Tercekat. Tergugu. Tanpa menyela mendengarkan semua rangkaian penyebab julukan si Muka Datar itu terbentuk. Tanpa jeda dengan ragam kejadian digamblangkan secara transparan. Satu kejadian tiba-tiba berpindah ke kejadian lain. Kembali lagi ke kejadian yang sudah diceritakan, lanjut lagi pada kejadian baru lagi. Benar-benar gadis masa kecilnya menguras segala memori masa kecil.
Berawal dari kekhawatiran ayah yang berlebihan, menorehkan luka pada Ria kecil. Segala upaya mencari perhatian dilakukan, namun sumpah serapah tetap tertuai. Merasa sakit hati karena selalu dijadikan keluhan, Ria kecil pun membenci kodrat sebagai perempuan karena merasa diri yang sensitif. Mengalami kepuasan dalam berkelahi seraya tanpa sadar membayangkan ayah dan sanak keluarga, namun pada akhirnya pencak silat yang diikuti diketahui ayah yang kemudian menyeret--meminta berhenti.
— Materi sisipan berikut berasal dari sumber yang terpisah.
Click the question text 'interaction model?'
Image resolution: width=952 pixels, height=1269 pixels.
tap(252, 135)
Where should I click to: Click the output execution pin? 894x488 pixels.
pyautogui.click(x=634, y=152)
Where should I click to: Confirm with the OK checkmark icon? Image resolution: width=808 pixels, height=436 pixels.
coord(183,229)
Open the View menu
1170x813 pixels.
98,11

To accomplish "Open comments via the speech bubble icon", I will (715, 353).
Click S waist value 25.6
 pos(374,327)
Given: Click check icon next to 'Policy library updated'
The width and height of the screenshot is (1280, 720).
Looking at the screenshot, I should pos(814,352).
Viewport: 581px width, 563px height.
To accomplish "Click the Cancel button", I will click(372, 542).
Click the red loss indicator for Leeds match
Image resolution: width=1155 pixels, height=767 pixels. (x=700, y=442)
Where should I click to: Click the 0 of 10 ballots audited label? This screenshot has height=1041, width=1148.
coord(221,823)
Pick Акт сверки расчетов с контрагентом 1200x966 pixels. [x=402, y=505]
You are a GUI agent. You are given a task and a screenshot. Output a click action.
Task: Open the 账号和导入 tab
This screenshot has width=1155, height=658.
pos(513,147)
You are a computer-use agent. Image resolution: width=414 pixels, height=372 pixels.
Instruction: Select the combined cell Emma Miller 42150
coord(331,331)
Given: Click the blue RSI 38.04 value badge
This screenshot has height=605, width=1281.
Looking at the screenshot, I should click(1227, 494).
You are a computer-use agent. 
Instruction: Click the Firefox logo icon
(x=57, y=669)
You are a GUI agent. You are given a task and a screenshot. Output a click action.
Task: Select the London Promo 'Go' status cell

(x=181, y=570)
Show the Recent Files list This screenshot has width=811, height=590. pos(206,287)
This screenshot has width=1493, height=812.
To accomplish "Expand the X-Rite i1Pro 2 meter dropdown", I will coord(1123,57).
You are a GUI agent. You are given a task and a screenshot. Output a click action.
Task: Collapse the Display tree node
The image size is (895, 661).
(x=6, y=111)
Hampir sepekan dalam penculikan orang-orang Johnny, semua rentetan hukuman masa kecil terpampang dalam lintasan benak. Merutuk Iizuka Ayumu yang seharusnya tidak menolong bila selamat hanya untuk menerima amarah yang bahkan Ria kecil lebih membutuhkan tuntunan ketimbang tuntutan. Ruang penyekapan adalah 'ruang interogasi' bahwa ia bukan anak baik-baik, sebab ia pernah berpikir bunuh diri dan pemberontakan pada ayah serta sanak keluarga.
"Kamu pernah bilang kamu pengen ketemu aku untuk luapkan apa-apa tentang orang tua kamu, aku juga begitu! Sama kayak kamu, aku juga pengen ketemu kamu. Makanya aku juga suka pelajari bahasa Jepang, dan hafalin lagu Jepang. Dan aku gak nyangka kita benar-benar ketemu, benar-benar semua kuungkapkan ke kamu! Aku nyesel! Gak seharusnya kita ketemu! Karena kamu pasti akan kecewa sama aku! Bahkan semua! Maka dari itu gak seharusnya Martin nolongin aku! Aku ini jahat! Aku gak berguna bagi Ayah dan Ibu, pun Debby!" Naik turun napas gadis itu menggamblangkan semua bentuk ruang batinnya. Membulatkan mata seakan menekankan bahwa ia memang tidak pantas untuk siapa pun.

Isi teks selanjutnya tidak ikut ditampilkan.